In questo giorni Repubblica ha pubblicato una inchiesta on
line dal significativo titolo “Questo non è un Paese per mamme”, dove la giornalista Ficocelli pubblica,
assieme ad una video intervista con la testimonianza di una donna licenziata in
occasione della maternità, anche i risultati di una indagine condotta con cento
mamme intervistate su alcuni temi come la conciliazione, i servizi pubblici e
il lavoro. Alla domanda se l’Italia sia un paese per mamme, se cioè il nostro
Stato aiuti e sostenga la maternità, 74 donne su 100 dicono di no e alle
domande successive emergono le difficoltà a conciliare gli impegni familiari e
il lavoro, la mancanza di servizi e le discriminazioni sul lavoro subite a
seguito della scelta genitoriale.
Sono tante le donne che vengono presso l’Ufficio della
Consigliera Regionale di Parità per raccontare storie di discriminazioni sul
lavoro legate alla maternità, licenziamenti, dimissioni indotte, mancate
assunzioni o carriere stroncate in occasione del lieto evento.
Il compito della consigliera di parità è quello di assistere
legalmente le lavoratrici o anche i lavoratori (e ne vengono sempre di più a
rivendicare congedi parentali non riconosciuti) che siano discriminati per
motivi legati al sesso e, in questi anni, diversi sono i casi che ho avuto
l’onore di seguire con risultati positivi.
In questa ricorrenza voglio raccontare la storia di
Giacinta, farmacista e madre di tre bambini, di cui l’ultimo di nemmeno un
anno, che si è vista negare la proroga del contratto di lavoro perché era in
astensione obbligatoria per maternità.
Ogni volta che parlo in pubblico di discriminazioni sul
lavoro, mi viene obiettato subito che ormai
non esistono quasi più e la argomentazione più frequente è che, al
contrario, la maternità nel pubblico impiego gode di un eccesso di tutele.
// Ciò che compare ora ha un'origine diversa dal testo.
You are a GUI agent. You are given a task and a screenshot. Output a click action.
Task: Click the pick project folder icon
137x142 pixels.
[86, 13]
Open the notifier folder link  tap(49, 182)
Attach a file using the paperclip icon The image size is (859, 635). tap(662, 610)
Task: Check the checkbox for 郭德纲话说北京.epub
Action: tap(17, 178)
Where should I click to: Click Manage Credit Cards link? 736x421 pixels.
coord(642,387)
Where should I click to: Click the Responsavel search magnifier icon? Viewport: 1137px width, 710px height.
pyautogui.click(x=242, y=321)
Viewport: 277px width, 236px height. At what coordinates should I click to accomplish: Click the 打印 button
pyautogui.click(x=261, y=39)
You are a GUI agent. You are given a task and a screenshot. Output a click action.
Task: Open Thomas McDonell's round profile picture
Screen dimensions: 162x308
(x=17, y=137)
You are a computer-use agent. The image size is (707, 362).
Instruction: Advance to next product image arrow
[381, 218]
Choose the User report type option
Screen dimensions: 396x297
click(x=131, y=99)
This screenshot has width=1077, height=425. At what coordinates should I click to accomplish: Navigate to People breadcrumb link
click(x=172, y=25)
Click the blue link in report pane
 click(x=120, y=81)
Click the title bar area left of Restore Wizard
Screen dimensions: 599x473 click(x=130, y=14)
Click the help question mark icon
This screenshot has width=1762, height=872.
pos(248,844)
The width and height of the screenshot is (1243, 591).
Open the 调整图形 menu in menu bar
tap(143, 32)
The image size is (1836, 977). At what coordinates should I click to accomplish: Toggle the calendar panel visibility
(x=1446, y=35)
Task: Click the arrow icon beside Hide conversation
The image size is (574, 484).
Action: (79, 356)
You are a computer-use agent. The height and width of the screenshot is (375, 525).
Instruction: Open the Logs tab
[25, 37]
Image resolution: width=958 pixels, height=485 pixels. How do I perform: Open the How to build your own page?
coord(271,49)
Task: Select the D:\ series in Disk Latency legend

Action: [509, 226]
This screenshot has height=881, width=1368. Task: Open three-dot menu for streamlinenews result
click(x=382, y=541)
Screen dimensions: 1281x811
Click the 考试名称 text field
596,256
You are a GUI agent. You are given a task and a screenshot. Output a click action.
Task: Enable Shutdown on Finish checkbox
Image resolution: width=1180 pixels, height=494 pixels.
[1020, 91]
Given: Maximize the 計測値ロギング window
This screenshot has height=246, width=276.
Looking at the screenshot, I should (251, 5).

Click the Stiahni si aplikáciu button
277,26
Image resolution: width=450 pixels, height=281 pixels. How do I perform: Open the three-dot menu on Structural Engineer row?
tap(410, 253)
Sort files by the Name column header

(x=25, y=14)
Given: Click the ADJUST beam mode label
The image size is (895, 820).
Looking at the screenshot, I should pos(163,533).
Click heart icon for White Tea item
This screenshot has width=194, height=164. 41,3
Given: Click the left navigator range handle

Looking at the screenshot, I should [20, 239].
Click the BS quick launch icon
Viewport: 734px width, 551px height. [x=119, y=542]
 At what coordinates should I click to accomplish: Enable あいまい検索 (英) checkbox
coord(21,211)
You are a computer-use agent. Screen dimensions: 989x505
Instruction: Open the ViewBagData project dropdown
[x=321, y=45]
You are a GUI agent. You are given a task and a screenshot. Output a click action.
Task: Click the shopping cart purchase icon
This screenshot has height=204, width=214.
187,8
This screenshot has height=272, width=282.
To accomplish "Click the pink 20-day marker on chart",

Eppure
Giacinta lavorava proprio presso una Pubblica Amministrazione come dirigente
farmacista assieme ad altri ventinove colleghi. E quando l’ASP in questione ha
deciso di prorogare il contratto, che era a tempo determinato, ai trenta
dirigenti, lo ha fatto solo per gli altri ventinove, lasciando senza lavoro
proprio e solo lei perché in astensione obbligatoria per la gravidanza.
Alla incredulità di fronte alle parole della donna, è
seguito un lavoro alacre da parte dell’Ufficio della Consigliera di Parità per
ricostruire tutto il fascicolo e predisporre il ricorso di fronte al giudice
del lavoro, il quale ha non solo riconosciuto l’esistenza della discriminazione
nella condotta dell’ASP , ma ha ordinato la cessazione del comportamento illegittimo e, al fine di rimuoverne gli
effetti, ha condannato l’Ente al risarcimento in favore della dottoressa del
danno patrimoniale causato commisurato alle retribuzioni non corrisposte per il periodo di mancata proroga (sedici
mesi) par ai circa cinquantacinquemila euro.
Il Tribunale ha, altresì, riconosciuto oltre il risarcimento
del danno patrimoniale anche quello non patrimoniale per perdita di chance pari
a settemilacinquecento euro e quello per il pregiudizio morale ed esistenziale
cagionato dalla discriminazione sofferto per ulteriori duemilacinquecento euro.
I profili innovativi della sentenza emergono proprio
nel passaggio relativo alla
risarcibilità del danno, perché evidenziano un aspetto drammatico delle
conseguenze dei comportamenti discriminatori nei confronti delle donne: lo
scoraggiamento. Una lavoratrice licenziata o discriminata in occasione della
maternità è una donna che difficilmente rientrerà nel mercato del lavoro e che,
a causa delle difficoltà incontrate, perderà sempre di più le opportunità di
tornare a lavorare fino ad arrivare al punto di scegliere di non cercare più
lavoro.
Dedico questa sentenza a tutte le madri come Giacinta, che
lavorano o vorrebbero lavorare e che sono orgogliose della loro scelta di
maternità e la difendono a testa alta.